*Required work*.
Word for word, output the data, with none of its pictures.

*Data under study*.

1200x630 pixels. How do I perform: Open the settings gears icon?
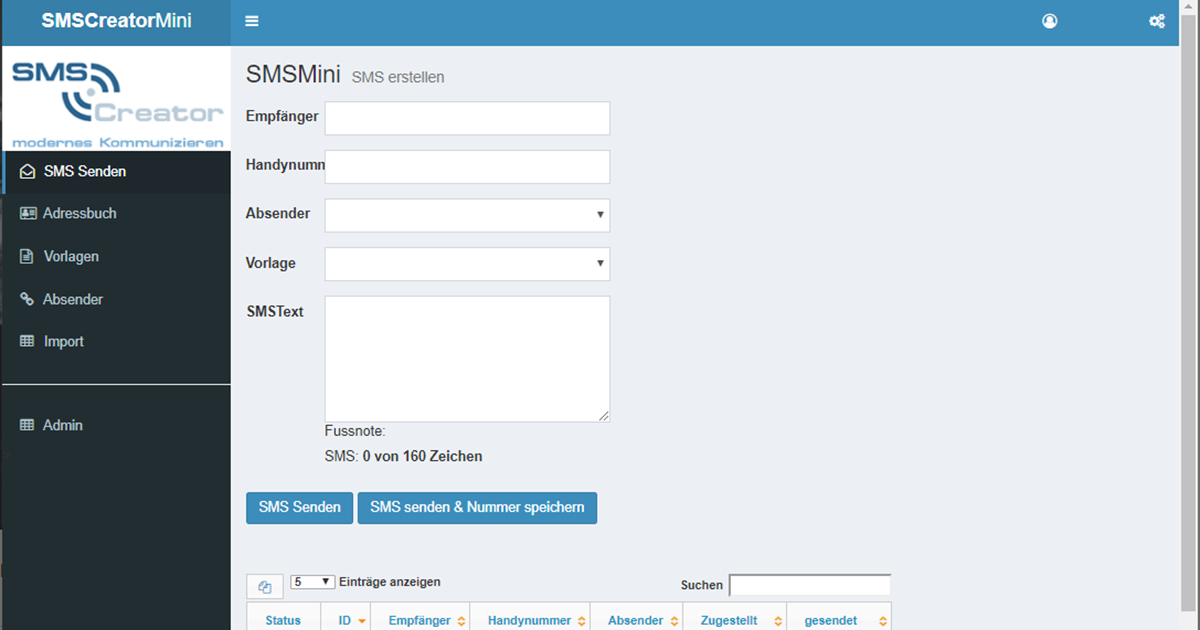(x=1157, y=21)
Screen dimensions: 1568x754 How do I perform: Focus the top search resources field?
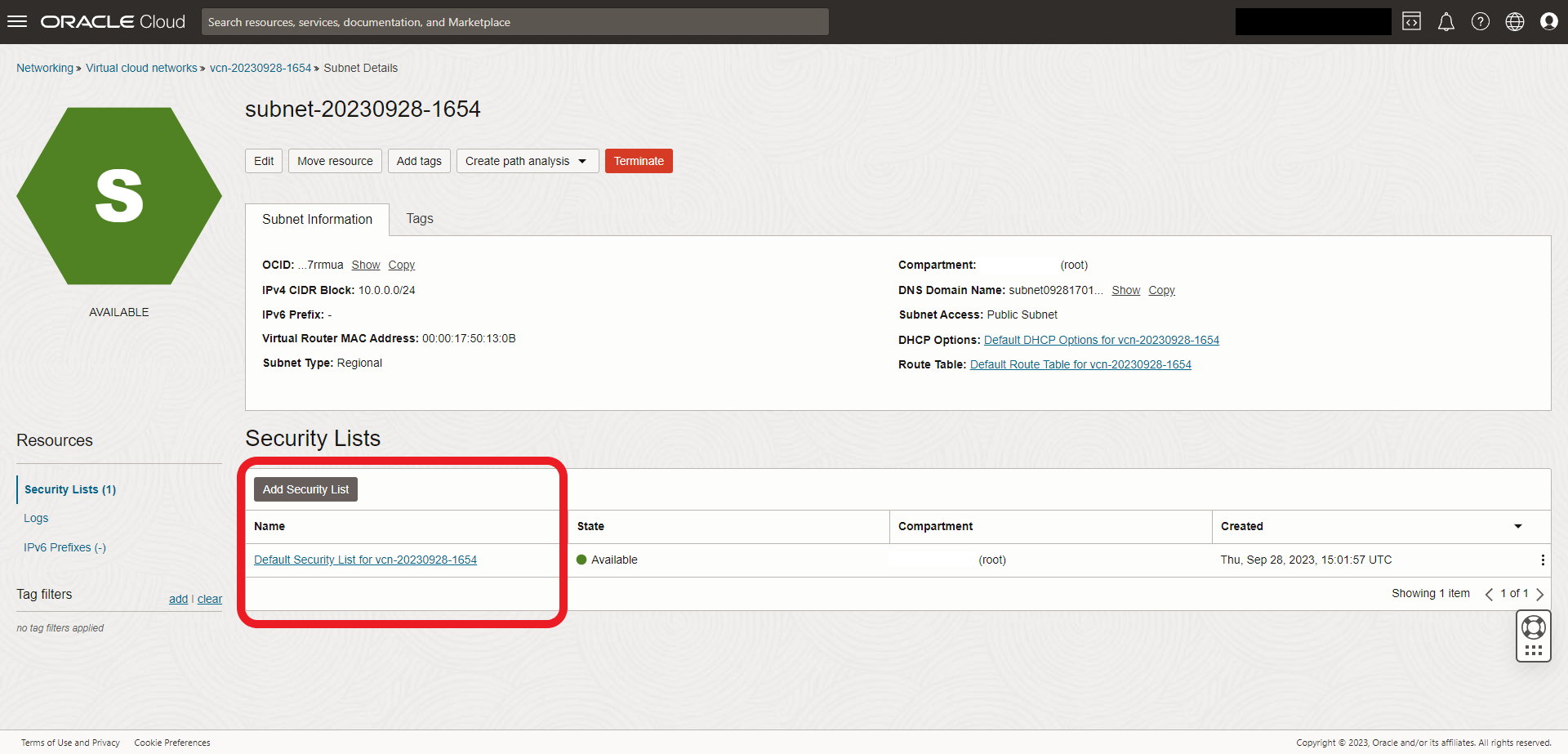tap(514, 22)
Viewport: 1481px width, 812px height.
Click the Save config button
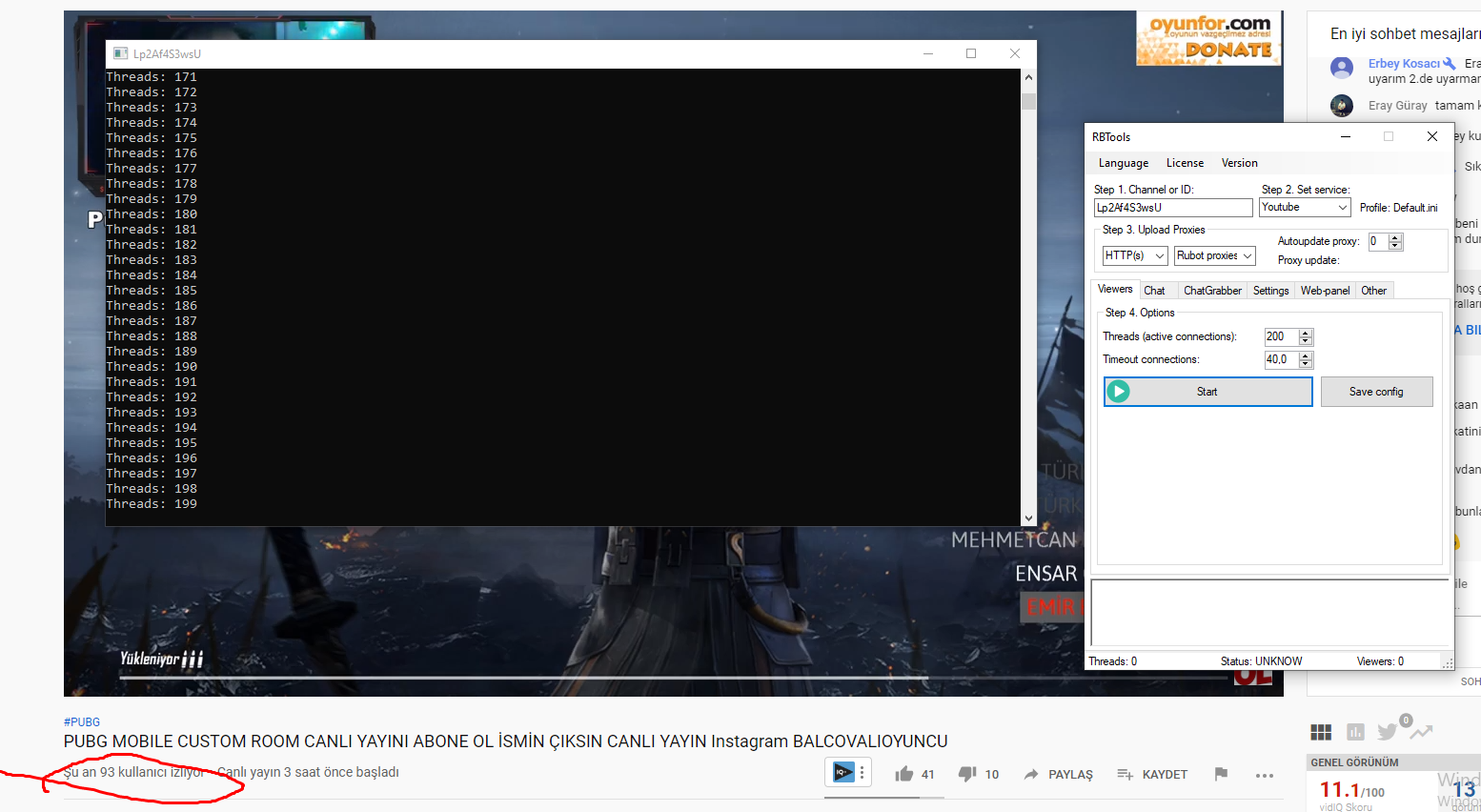[x=1376, y=392]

*Answer box*.
1200x630 pixels. How do I perform: Open the settings gears icon?
(x=1157, y=21)
Screen dimensions: 1568x754 How do I perform: Focus the top search resources field?
tap(514, 22)
Viewport: 1481px width, 812px height.
Click the Save config button
[x=1376, y=392]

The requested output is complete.